The enrichment analysis of the SCI-highly correlated DEGs

The results showed that the candidate genes mainly focused on the biological processes of regulation of inflammatory response, negative regulation of immune system process, and molecular functions of carbohydrate, iron ion, organic acid, and long-chain fatty acid binding (Figures 4c,d). GSEA showed that these genes were mainly involved in glycerophospholipid metabolism, autophagy, SCI, adipogenesis, and transcription factor regulation in adipogenesis (Figure 4e). The relationship between lipid metabolism-related genes and m6A regulatory proteins was further analysed using protein–protein interactions (PPI) (Figure 4f).

Screening and enrichment analysis of m6A-related candidate genes

Lacking of IGFBP1 expression data, the correlation between the expression levels of 22 m6A regulators were calculated (Figure 5a). Pearson correlation analysis was used to screen five candidate genes (IMMP2L, PKIA, AK5, GALK1, and WFDC1) related to m6A in SCI that were highly correlated DEGs (|Pearson R| >0.7, p < 0.05) (Figure 5b).

Figure 5

Figure 5. Screening m6A related candidate genes. (a) The correlation between the expression levels of 21 m6A regulators. (b) Pearson correlation analysis was used to screen out m6A-related candidate genes in SCI. SCI, spinal cord injury.

scRNA-seq analysis in mice SCI

After integrating data from the sham (10,227 cells), 1 day post injury (dpi) (12,783 cells), 3 dpi (16,447 cells), and 7 dpi groups in the GSE162610 mice dataset, a total of 39,457 cells were identified.

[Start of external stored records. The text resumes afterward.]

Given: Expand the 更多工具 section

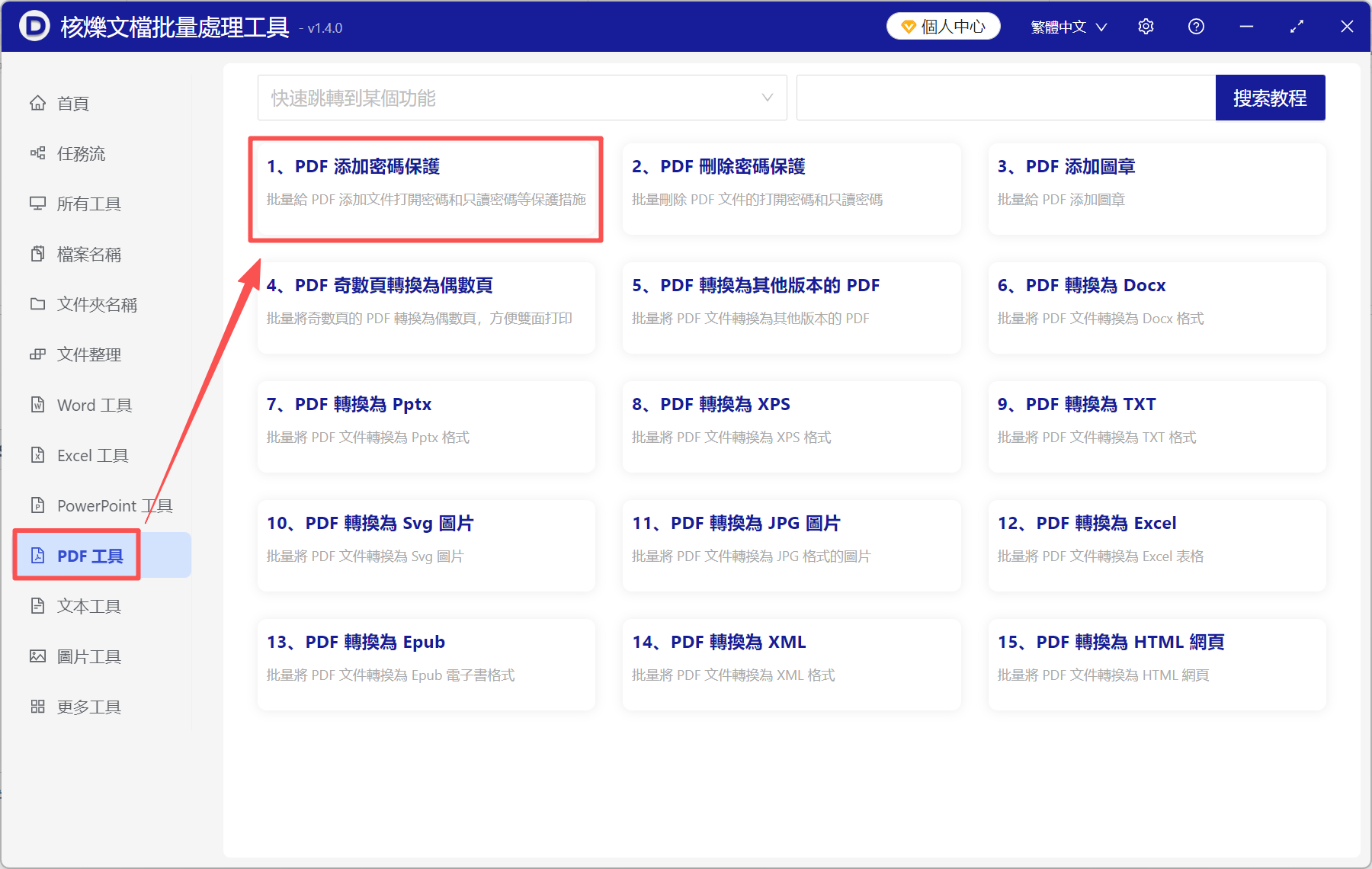Looking at the screenshot, I should pyautogui.click(x=88, y=706).
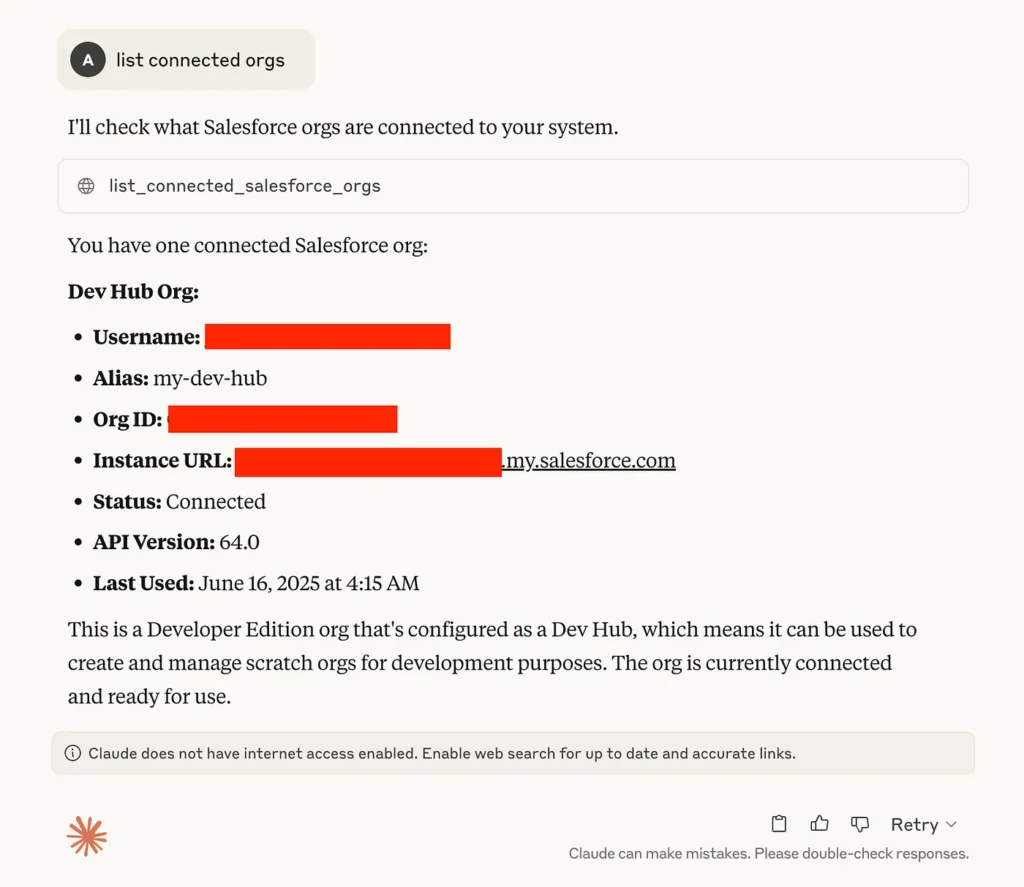
Task: Click the redacted Username value
Action: tap(327, 336)
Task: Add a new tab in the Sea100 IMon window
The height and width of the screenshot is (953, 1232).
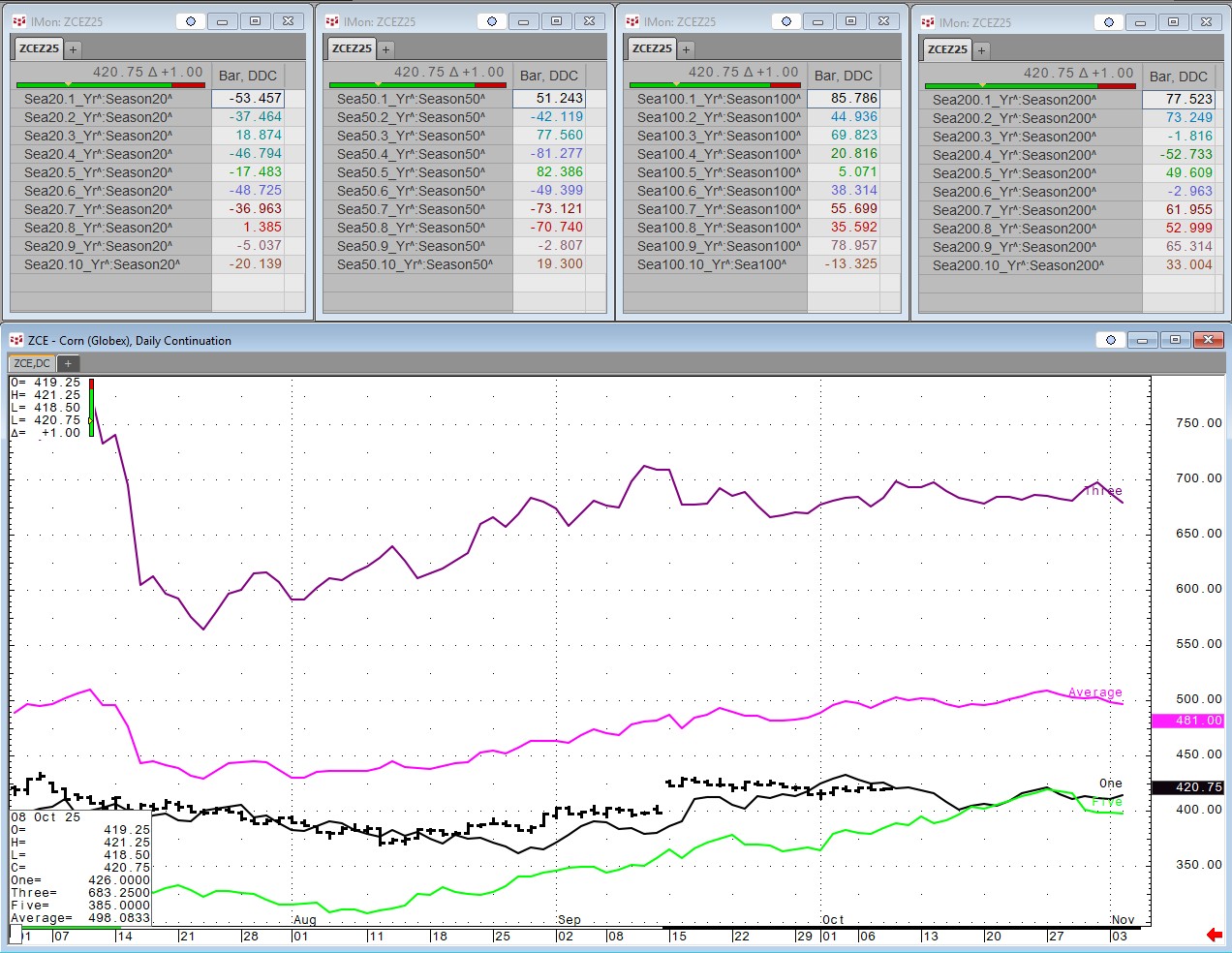Action: [686, 48]
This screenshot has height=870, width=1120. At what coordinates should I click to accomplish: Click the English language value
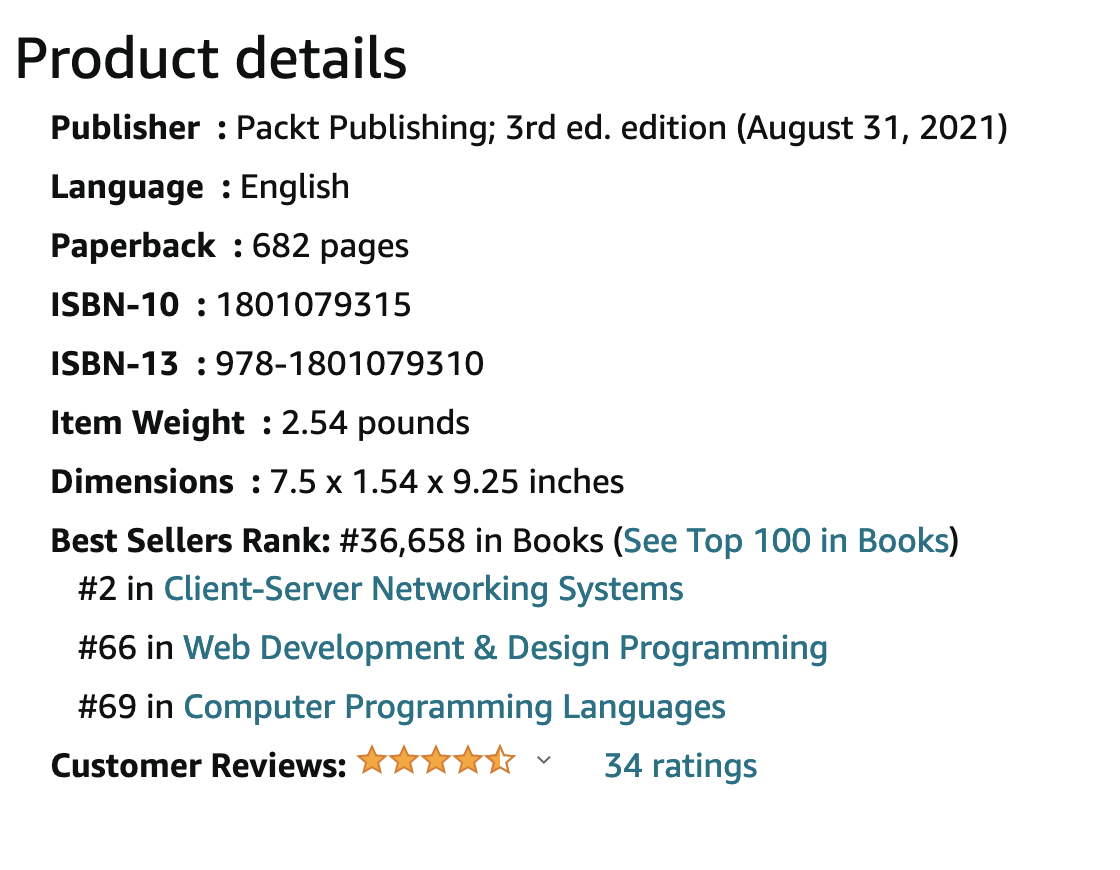294,188
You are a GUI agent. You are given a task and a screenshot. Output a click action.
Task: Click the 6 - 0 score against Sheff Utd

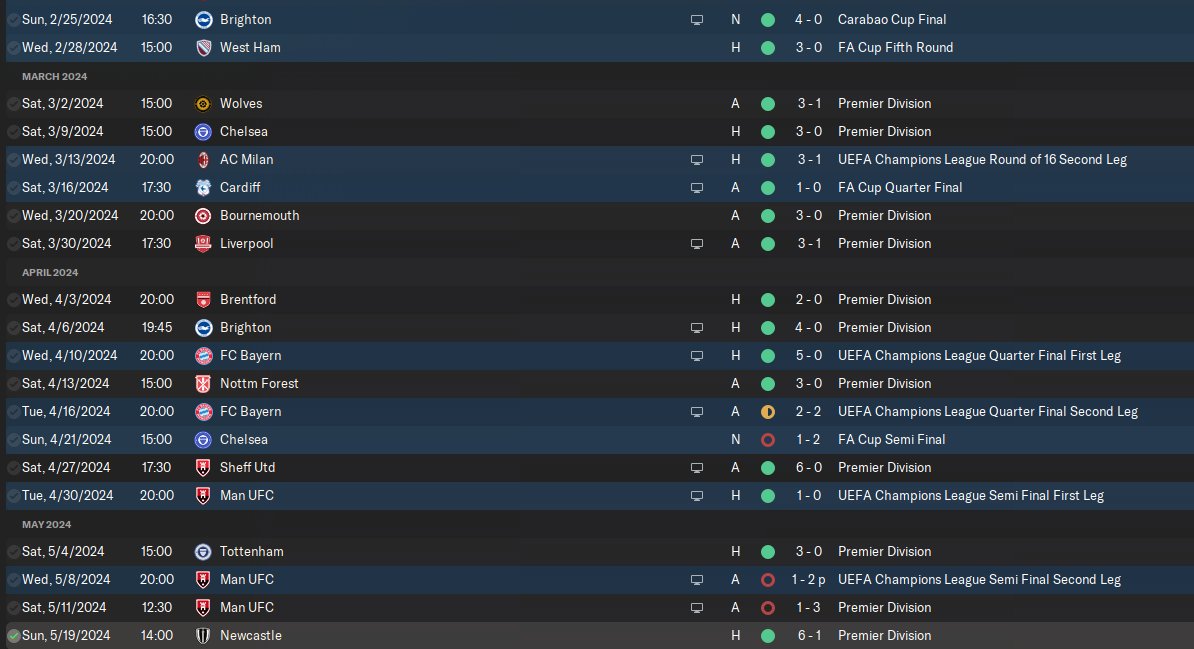click(809, 467)
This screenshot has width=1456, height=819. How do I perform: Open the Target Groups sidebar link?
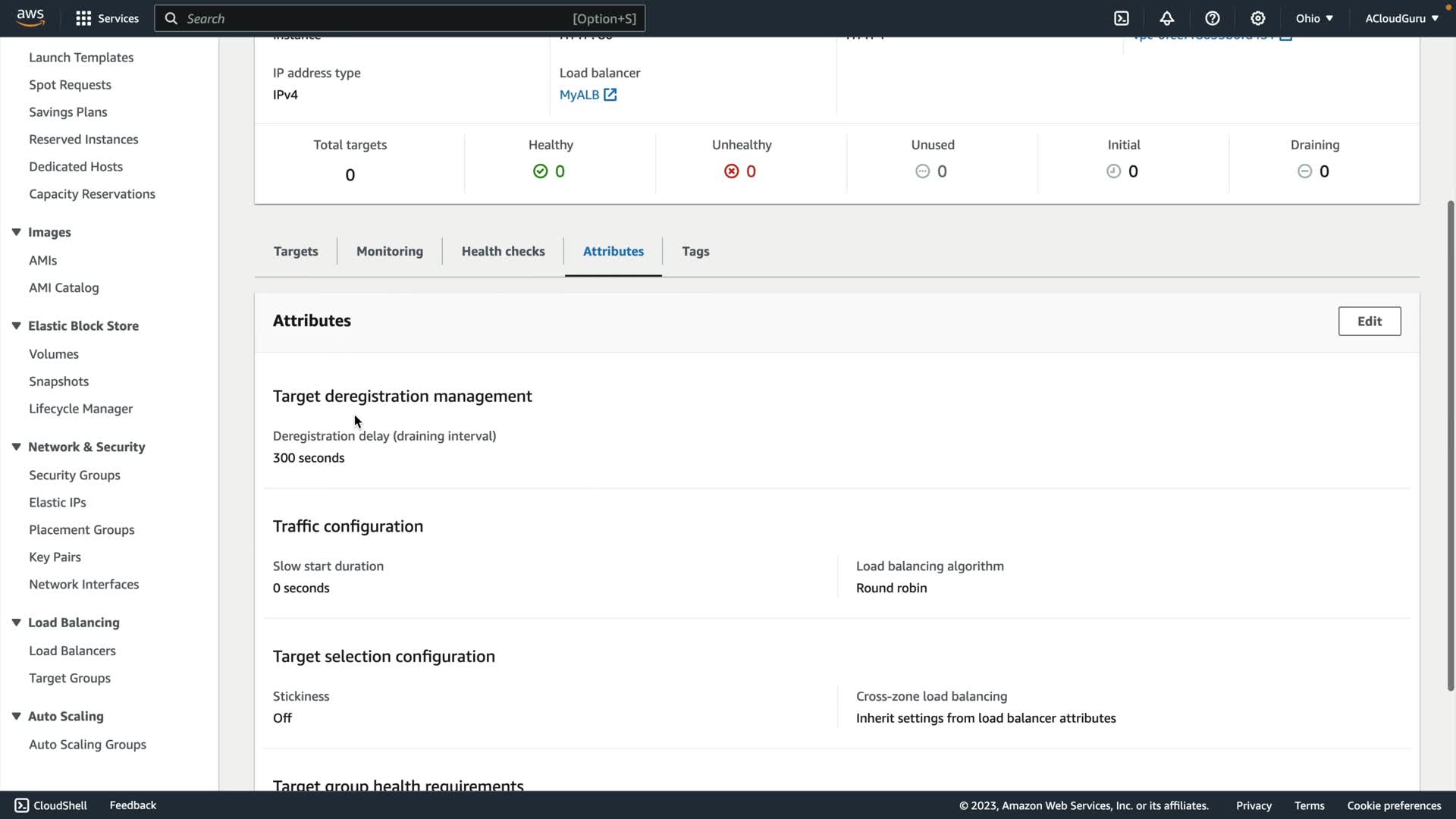click(x=70, y=678)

Peripheral immune cell infiltration began at 1dpi and reached a peak at 3 dpi (Figures 6a,m).

Figure 6

Figure 6. scRNA-seq analysis. (a) UMAP plots of SCI mice split by time point. (b–e) CellChat analysis reveals that WBC-dependent cell–cell communication (CCC). Chord plots showing interactions between monocyte (brown), macrophage (blue) and lymphocyte (orange) in sham, 1 dpi, 3 dpi, and 7 dpi spinal cords from vehicle and SCI animals. CCC was almost absent in the sham group, gradually weakened with the progression of days post injury. The strength of the interaction is indicated by the CCC score. The score is defined as the probability of CCCs by integrating gene expression data with prior database knowledge of the interactions between signalling ligands, receptors, and their cofactors. (f–m) scRNA-seq revealed different number of positive cells and the total number of cells in each group. SCI, spinal cord injury.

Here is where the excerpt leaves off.